=== Soal untuk Dikerjakan ===
1. Tulis ulang bagian teks tentang Panama Paper mulai dari "Bulan ini publik" dan berakhir pada "babe cabiita )". Ganti "superpower" dengan "adidaya".
2. Sambung teks tentang Panama Paper dengan bagian berikutnya, dimulai setelah kalimat terakhirnya.

=== Teks yang Diberikan ===
Bulan ini publik dikejutkan dengan berita pembocoran rahasia
dari sejumlah tokoh dunia yang disebut dengan Panama Paper. Kabarnya, dokumen
tersebut lebih tebal daripada pembocoran season sebelumnya yang diungkapkan
oleh Julian Assange melalui Wikileaks dan juga si ganteng Edward Snowden yang
merupakan mantan pegawai di CIA. Pada zamannya, halah, kedua orang itu cukup
sukses membuat negara superpower ( tanpa ranger) mendidih. Sejumlah tokoh
disinggung dalam paper tersebut, tapi.....ah sudahlah ( gaya babe cabiita )
karena itu tidak begitu berpengaruh dalam kelangsungan hidup kita.
yaa...kita.....wong cilik dengan masalah yang pelik. Apalagi kita yang
khususnya bekerja di ranah pendidikan.

=== Daftar Data ===
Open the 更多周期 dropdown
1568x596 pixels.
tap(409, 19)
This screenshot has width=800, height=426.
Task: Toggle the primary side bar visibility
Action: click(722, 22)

=== Jawaban Tiap Soal ===
1.
Bulan ini publik dikejutkan dengan berita pembocoran rahasia
dari sejumlah tokoh dunia yang disebut dengan Panama Paper. Kabarnya, dokumen
tersebut lebih tebal daripada pembocoran season sebelumnya yang diungkapkan
oleh Julian Assange melalui Wikileaks dan juga si ganteng Edward Snowden yang
merupakan mantan pegawai di CIA. Pada zamannya, halah, kedua orang itu cukup
sukses membuat negara adidaya ( tanpa ranger) mendidih. Sejumlah tokoh
disinggung dalam paper tersebut, tapi.....ah sudahlah ( gaya babe cabiita )

2.
Kebetulan, bulan-bulan ini adalah bulan di mana ujian anak
kelas ujung dilaksanakan. Memang, beberapa sekolah sudah menerapkan ujian
dengan komputer, tapi sekolah yang menggunakan paper-exam juga tidak sedikit. Kita
sebagai guru harus memastikan kalau anak-anak bisa mengerjakan karena ini
penting sekali, ya bagi semua pihak. Bagi siswa, tentu, karena exam ini akan
berpengaruh dengan kemana ia akan melanjutkan studi. Dengan mengikuti paper
exam ini, ia mempunyai bukti otentik yang ( Insyaa Allah) akan menunjukkan
kemampuannya. Bagi guru, tentu adalah hal yang membanggakan kalau siswa itu
mendapatkan hasil yang bagus dalam ujiannya. Pasti dong, karena hasil siswa
adalah tolak ukur kualitas guru ( ceileee). Sekolah juga tak kalah pentingnya
karena ini berkaitan dengan promosi sekolah dan masa depan sekolah itu. Kalau
sekolah tersebut memiliki anak-anak yang cemerlang, otomatis publik akan
berlomba-lomba supaya bisa menembus sekolah, te o pe.
Paper-based exam ini dipercaya untuk menjadi penentu
kualitas siswa. Ya....setelah sekolah sekian tahun dengan sekian materi
pelajaran dan untuk mendapatkan sertifikat lulus, siswa menempuh ujian akhir.
Sekolah sihh, maunya, mereka unggul dalam tiap pelajaran, apalagi kalau bukan
untuk mengangkat nama sekolah. Bagi siswa yang cerdas, ini adalah hal yang
biasa, tapi, bagi siswa yang biasa, mungkin mereka menganggap ini sebagai momok
seolah-olah kiamat sugra di depan mereka.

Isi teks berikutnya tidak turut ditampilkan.